本文:
また、こまめに着物を見ていれば、汚れや傷みにも早く気づきます。
<虫干し>
空気が乾燥しているときに行うのが鉄則。
晴天が2日以上続いた、湿度が低い日を選び、半日程度を目安に、風通しのよい部屋に着物を陰干しします。
2.ウール、ゴム類、粗製の紙と一緒に保管しない。変色の危険あり
ウールの着物、ショールや腰紐、着つけ用のゴムベルトなどは絹の着物とは別の場所に保管しましょう。
ウールは虫がつきやすいという点からも、絹製品と一緒にしないこと。
3.防虫剤の使い方に注意。「着物に向くものを1種類だけ」が無難
防虫剤は用法・用量を守り、種類を決めてそれだけを使います。
何種類もの薬剤を入れると、化学反応を起こして溶け、着物や帯に付いてしまうことがあります。 着物に適したものを選び、着物に直接触れないように注意して入れましょう。
<防虫剤>
着物にお薦めの防虫剤のひとつは樟脳(しょうのう)です。
樟脳の臭いが気になるなら、無臭のピレスロイド系がよいでしょう。
4.光に当たらないようにすること。日陰のつもりでも油断は大敵
着物を干す間は、自然・人工とも光に注意すること。 気をつけたつもりでも、時間が経つうちに、紫外線の影響を受けることも。
干す時間は必要最低限にすることが大切です。
5.当分着ないものや夏物などは手入れに出してからしまう
小さな汚れでも時間が経つと広がったりします。
当分着ないものや、夏物や長襦袢のように汚れやすいものは、シーズンの終わりに専門業者に手入れに出してからしまうほうが安心。

作業内容: 着物の保管についての本文から、「3.防虫剤の使い方に注意。「着物に向くものを1種類だけ」が無難」で始まり「干す時間は必要最低限にすることが大切です。」で終わる部分を、一字一句変えずに書き写しなさい。 この作業に資料は使わない。

データ欄:
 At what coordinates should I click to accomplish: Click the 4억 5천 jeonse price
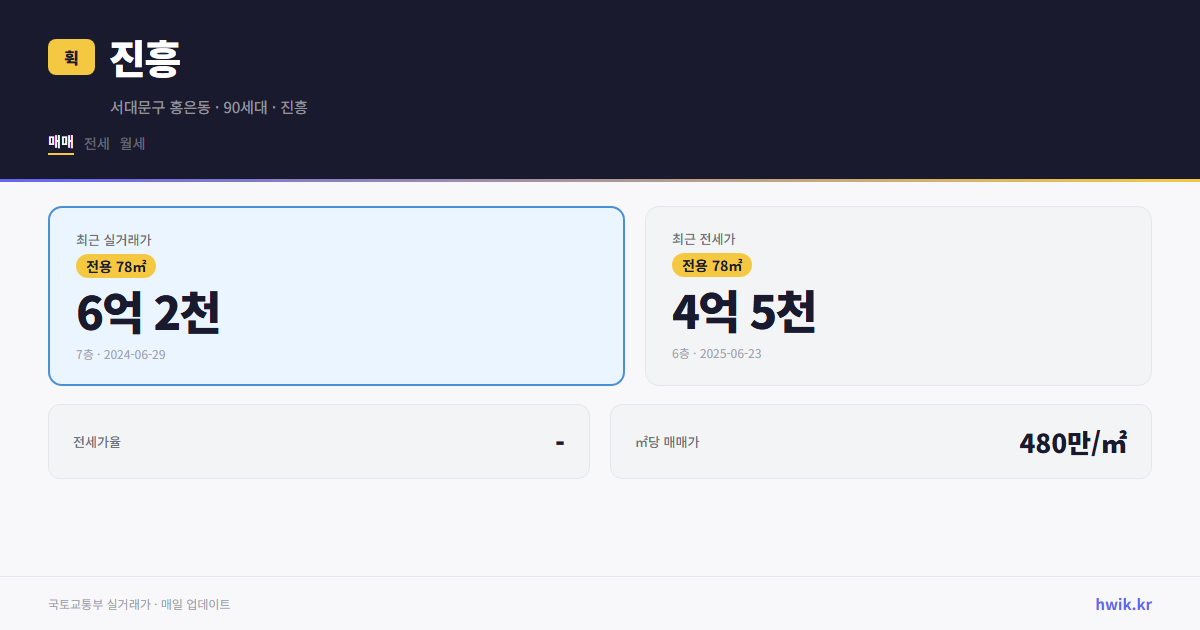(x=745, y=312)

この問題の解答:
3.防虫剤の使い方に注意。「着物に向くものを1種類だけ」が無難
防虫剤は用法・用量を守り、種類を決めてそれだけを使います。
何種類もの薬剤を入れると、化学反応を起こして溶け、着物や帯に付いてしまうことがあります。 着物に適したものを選び、着物に直接触れないように注意して入れましょう。
<防虫剤>
着物にお薦めの防虫剤のひとつは樟脳(しょうのう)です。
樟脳の臭いが気になるなら、無臭のピレスロイド系がよいでしょう。
4.光に当たらないようにすること。日陰のつもりでも油断は大敵
着物を干す間は、自然・人工とも光に注意すること。 気をつけたつもりでも、時間が経つうちに、紫外線の影響を受けることも。
干す時間は必要最低限にすることが大切です。